Optimization of Fiber Radiation Processes Using Multi-Objective Reinforcement Learning

Abstract

With the advancement of technology, a new paradigm that utilizes artificial intelligence (AI) has emerged in the smart manufacturing industry. The adaptability and flexibility of AI are gaining significant attention as they offer solutions suitable for dynamic environments and support complex decision-making processes. This intelligent trend is creating new opportunities in the global manufacturing industry and enabling more flexible and personalized production processes. This study explores a novel approach that employs multi-objective reinforcement learning to optimize two objectives, namely, production quality and yield (productivity), in non-digitalized manufacturing processes. Through this methodology, we investigate how AI and data can be leveraged to digitalize and optimize production processes in non-digital industries.

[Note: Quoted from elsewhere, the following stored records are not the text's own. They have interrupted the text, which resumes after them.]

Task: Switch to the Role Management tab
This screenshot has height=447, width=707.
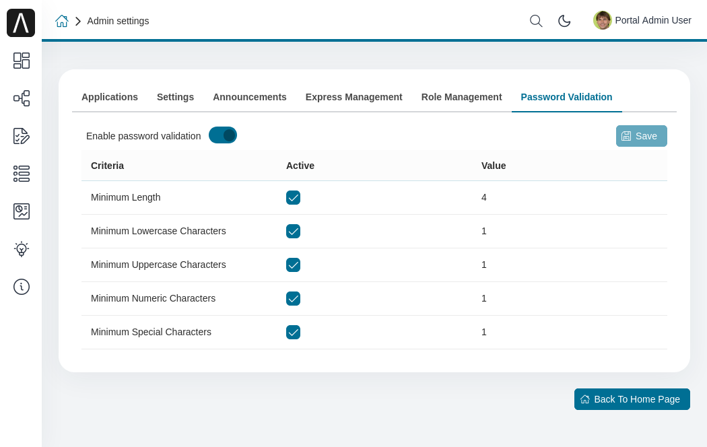Action: pyautogui.click(x=461, y=97)
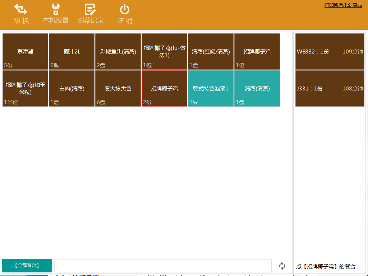Select the 看大惊失色 6盘 tile
The image size is (368, 276).
[x=118, y=89]
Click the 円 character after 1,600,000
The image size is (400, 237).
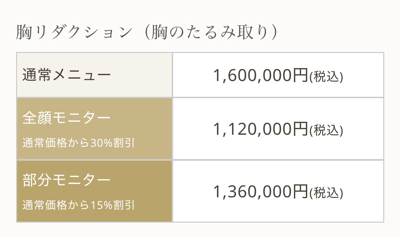pyautogui.click(x=300, y=75)
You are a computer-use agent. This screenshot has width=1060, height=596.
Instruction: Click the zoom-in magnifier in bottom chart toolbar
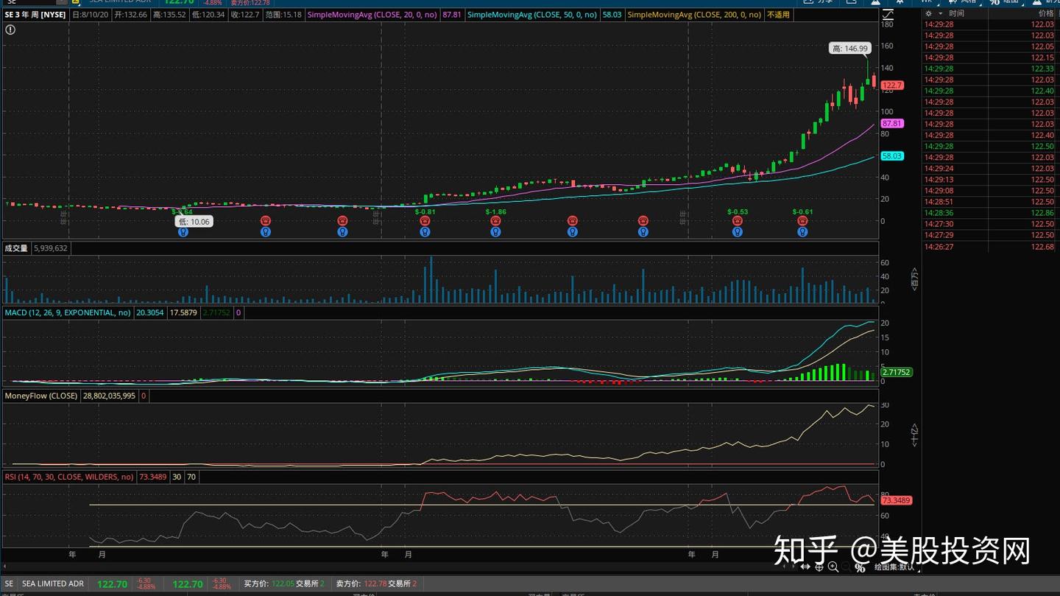click(834, 567)
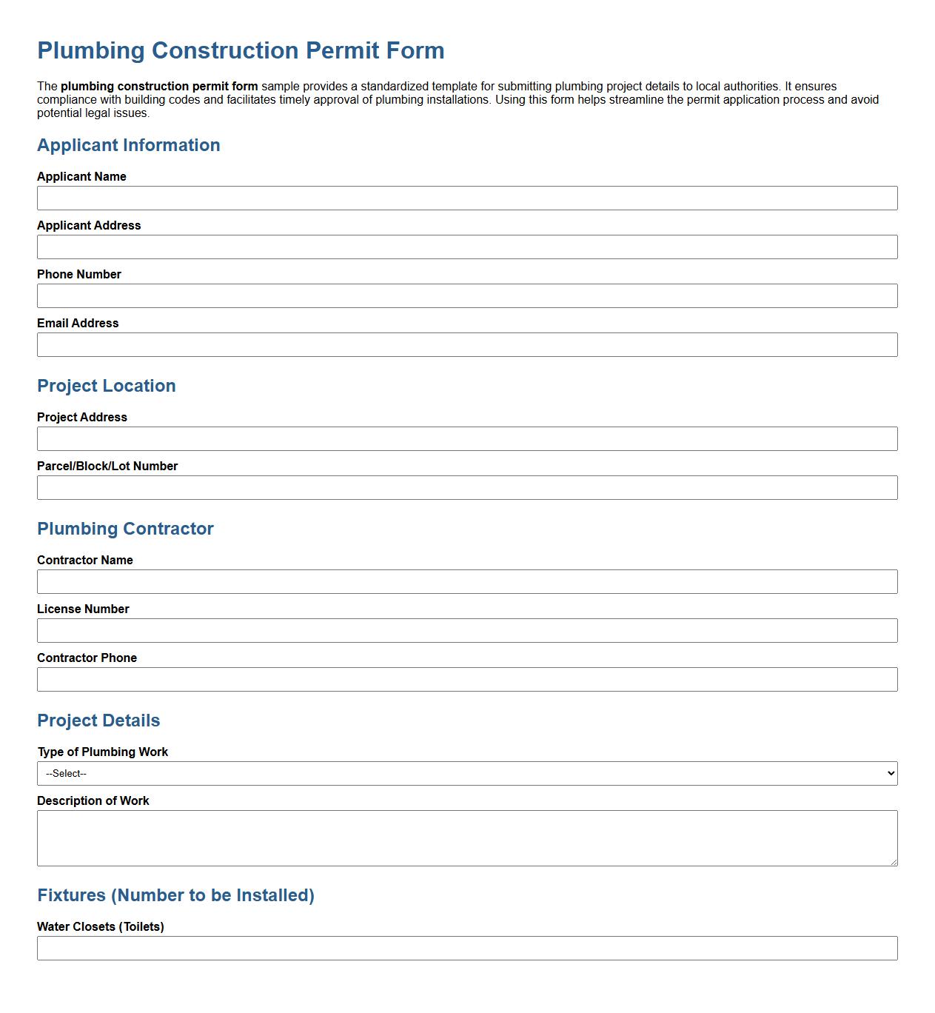The height and width of the screenshot is (1013, 935).
Task: Click the Project Location section heading
Action: 106,386
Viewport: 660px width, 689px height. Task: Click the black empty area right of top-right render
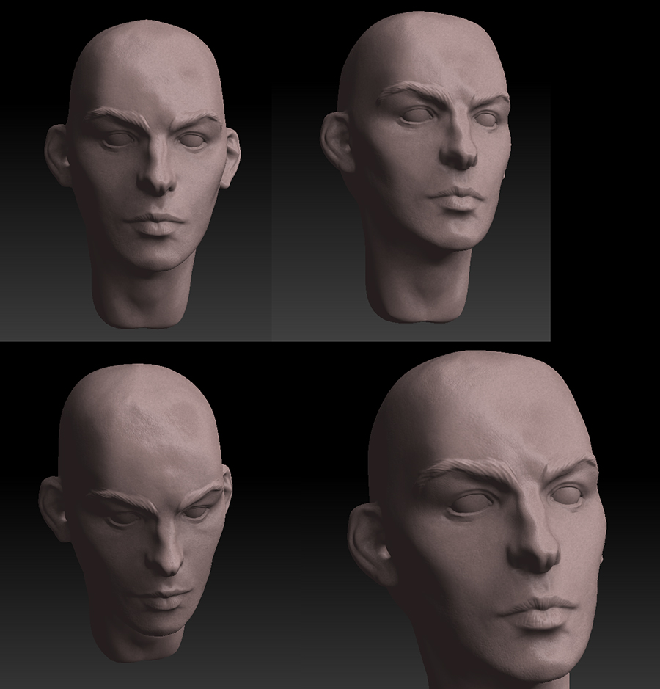(605, 172)
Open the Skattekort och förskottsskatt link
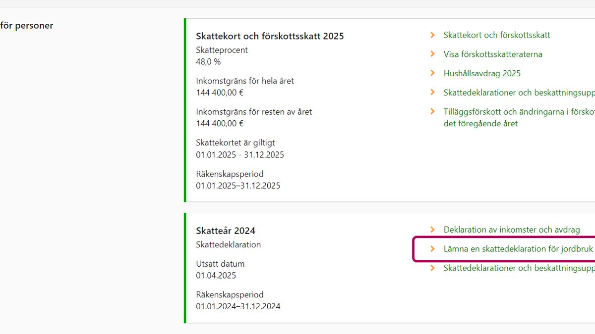The height and width of the screenshot is (334, 595). click(496, 35)
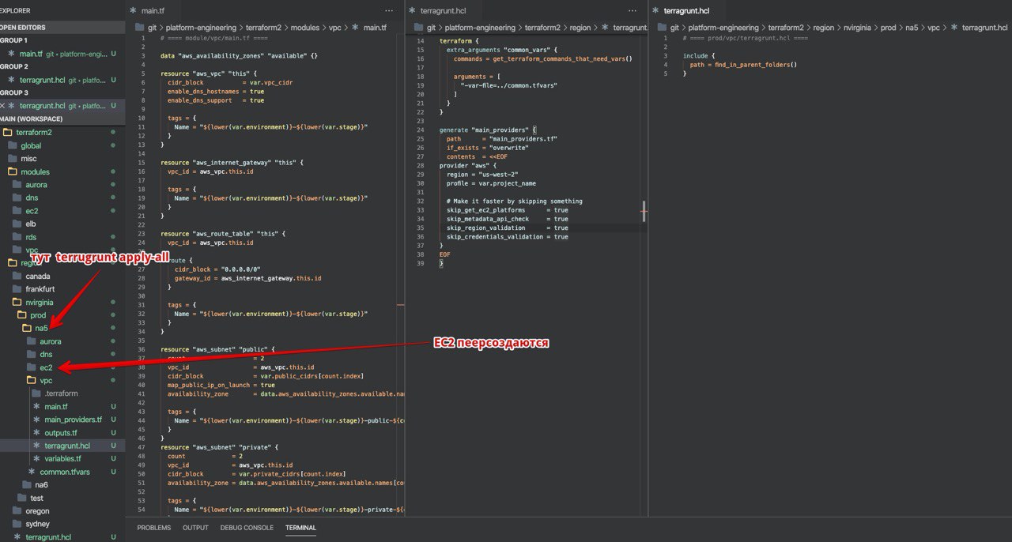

Moreover, this approach can effectively derive optimal parameters for manufacturing processes through multi-objective reinforcement learning. This research has potential to address complex problems in the manufacturing industry and emphasizes the ability to find the optimal balance between production quality and yield. These findings contribute to the continuous development of intelligent manufacturing systems and are expected to enable efficient and adaptable production processes within the industry, thereby playing a crucial role in guiding the direction towards active utilization of data and AI in non-digital industries. This research achieved an 85.24% accuracy in predicting fiber strength and a 87.02% accuracy in predicting fiber elongation, resulting in a 7.25% improvement in productivity.